Anna Kerrison

Personal information
- Full name: Anna Louise Kerrison
- Born: 10 September 1998 (age 27) England
- Batting: Right-handed
- Bowling: Right-arm off break
- Role: Bowler

International information
- National side: Ireland (2019);
- T20I debut (cap 43): 28 May 2019 v West Indies
- Last T20I: 29 May 2019 v West Indies

Domestic team information
- 2015–2018: Scorchers
- 2017: Typhoons
- 2019: Dragons
- 2020–present: Scorchers

Career statistics
| Competition | WT20I |
| Matches | 2 |
| Runs scored | – |
| Batting average | – |
| 100s/50s | – |
| Top score | – |
| Balls bowled | 30 |
| Wickets | 0 |
| Bowling average | – |
| 5 wickets in innings | 0 |
| 10 wickets in match | 0 |
| Best bowling | – |
| Catches/stumpings | 0/– |
- Source: Cricinfo, 26 May 2021

= Anna Kerrison =

Irish cricketer (born 1998)

Anna Louise Kerrison (born 10 September 1998) is an Irish cricketer who plays for Scorchers and Ireland.

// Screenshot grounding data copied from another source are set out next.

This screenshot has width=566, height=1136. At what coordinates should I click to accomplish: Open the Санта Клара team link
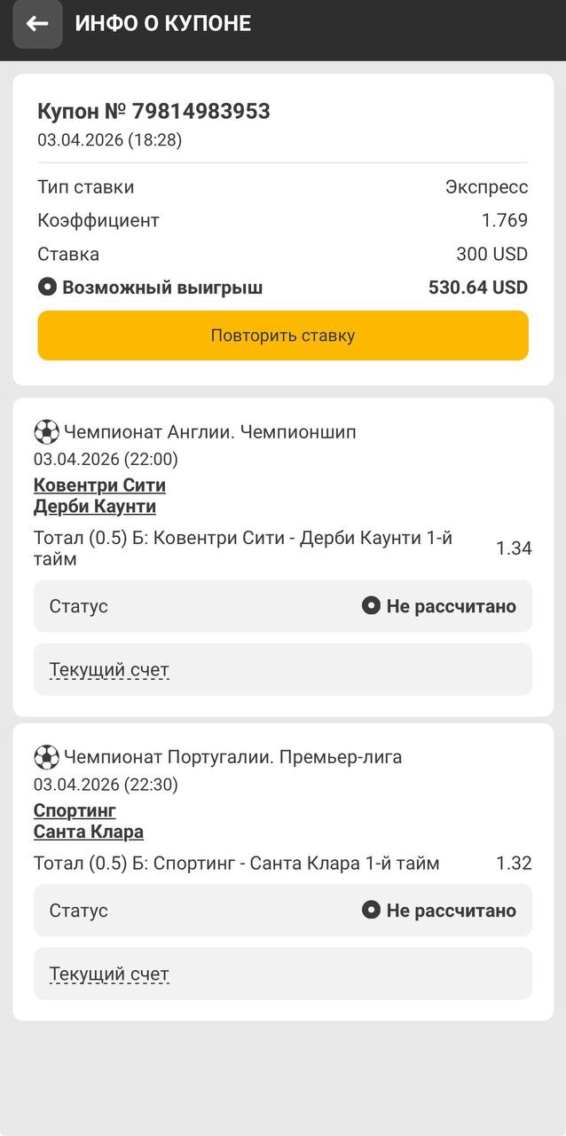[x=89, y=832]
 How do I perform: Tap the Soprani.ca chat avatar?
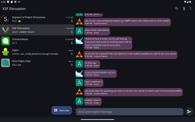pyautogui.click(x=5, y=19)
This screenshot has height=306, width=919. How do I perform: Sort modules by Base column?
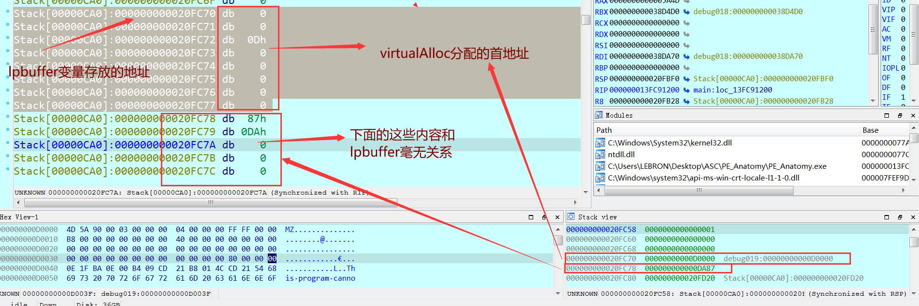[x=870, y=130]
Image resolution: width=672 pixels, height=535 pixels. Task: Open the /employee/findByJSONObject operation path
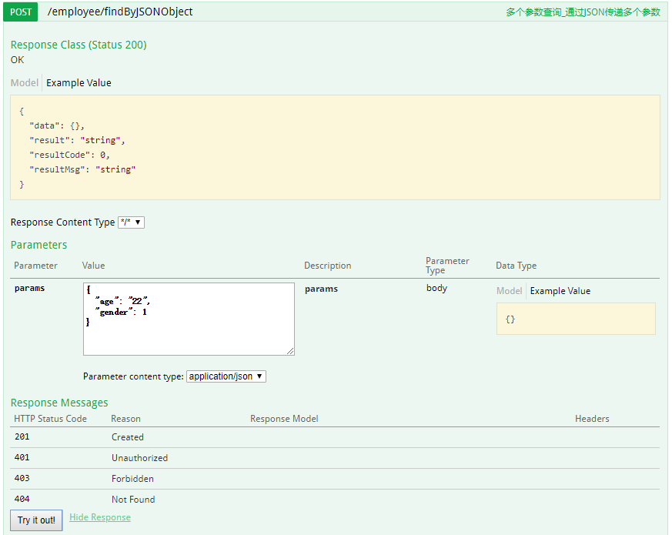(120, 12)
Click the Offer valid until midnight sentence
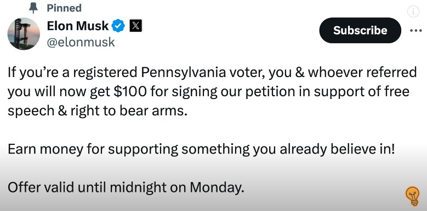 126,187
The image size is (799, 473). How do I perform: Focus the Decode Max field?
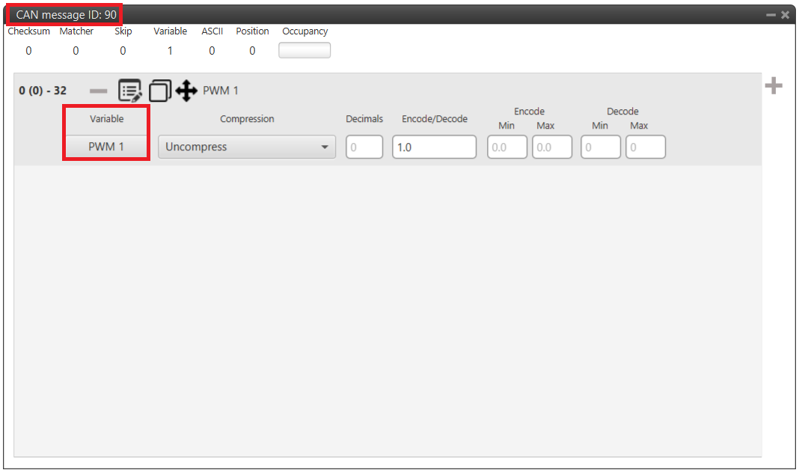[646, 147]

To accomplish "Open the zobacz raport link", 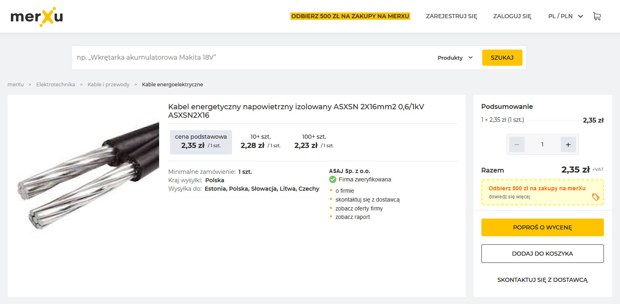I will pos(353,217).
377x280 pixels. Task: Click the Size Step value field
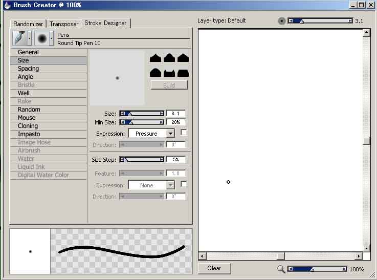pos(175,160)
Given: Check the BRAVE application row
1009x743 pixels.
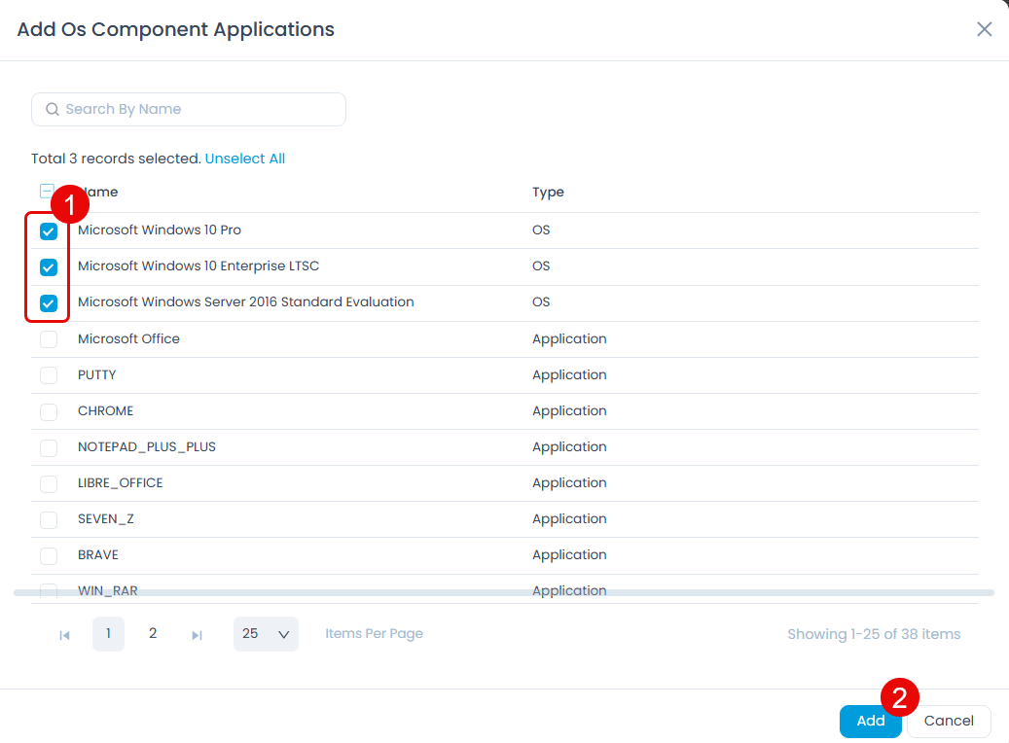Looking at the screenshot, I should click(48, 555).
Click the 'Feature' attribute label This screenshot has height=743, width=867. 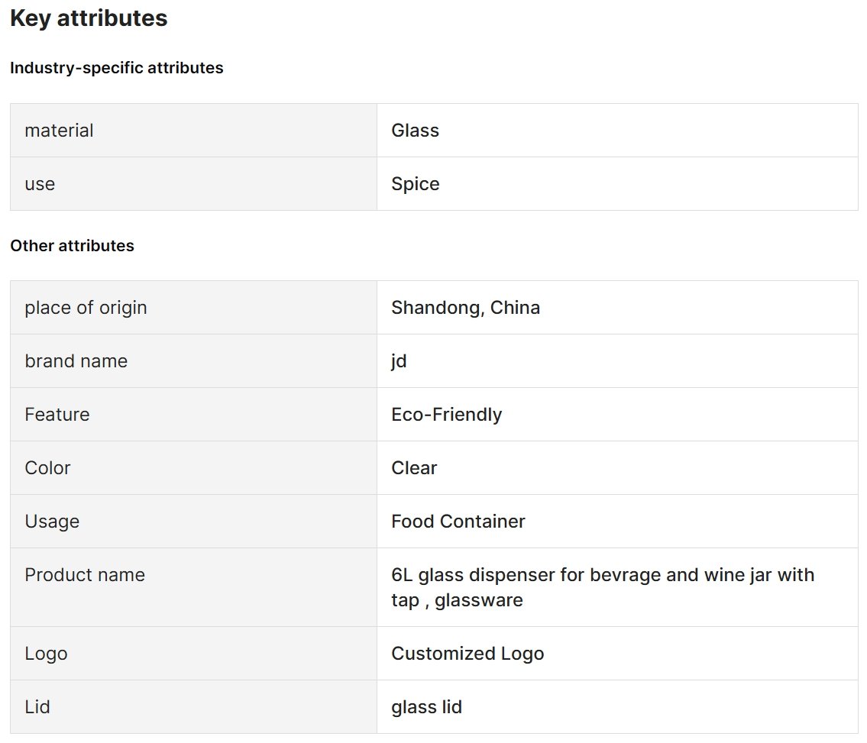(x=57, y=415)
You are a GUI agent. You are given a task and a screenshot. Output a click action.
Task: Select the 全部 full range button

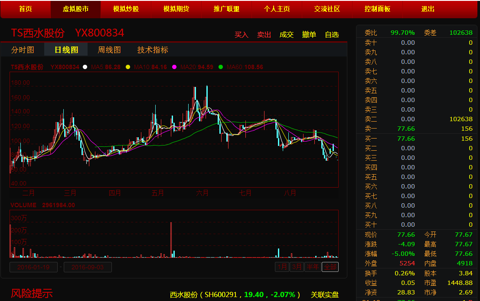tap(330, 267)
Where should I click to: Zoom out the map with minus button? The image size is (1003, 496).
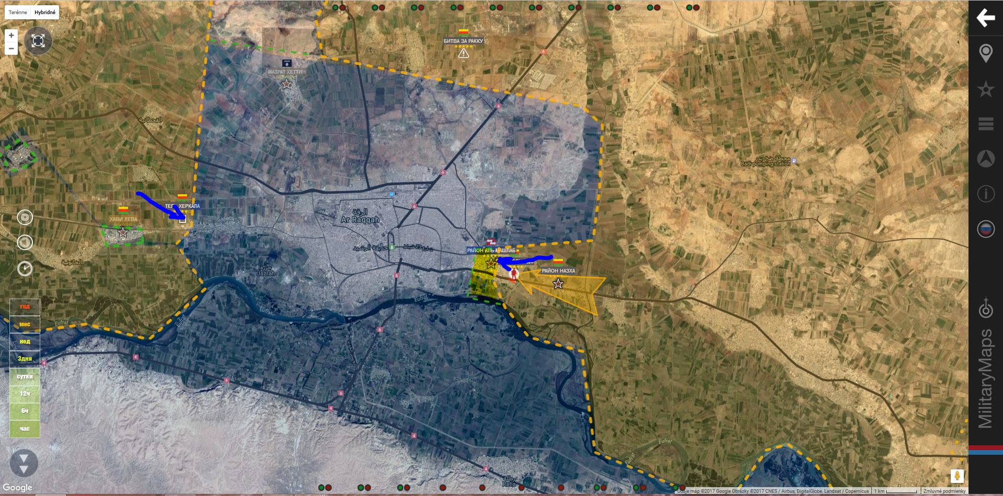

In October 2014, at the age of 16, she became the first female cricketer to train at the Darren Lehmann Cricket Academy in Australia.

In May 2019, she was added to Ireland's Women's Twenty20 International (WT20I) squad for their series against the West Indies. She made her WT20I debut for Ireland against the West Indies on 28 May 2019.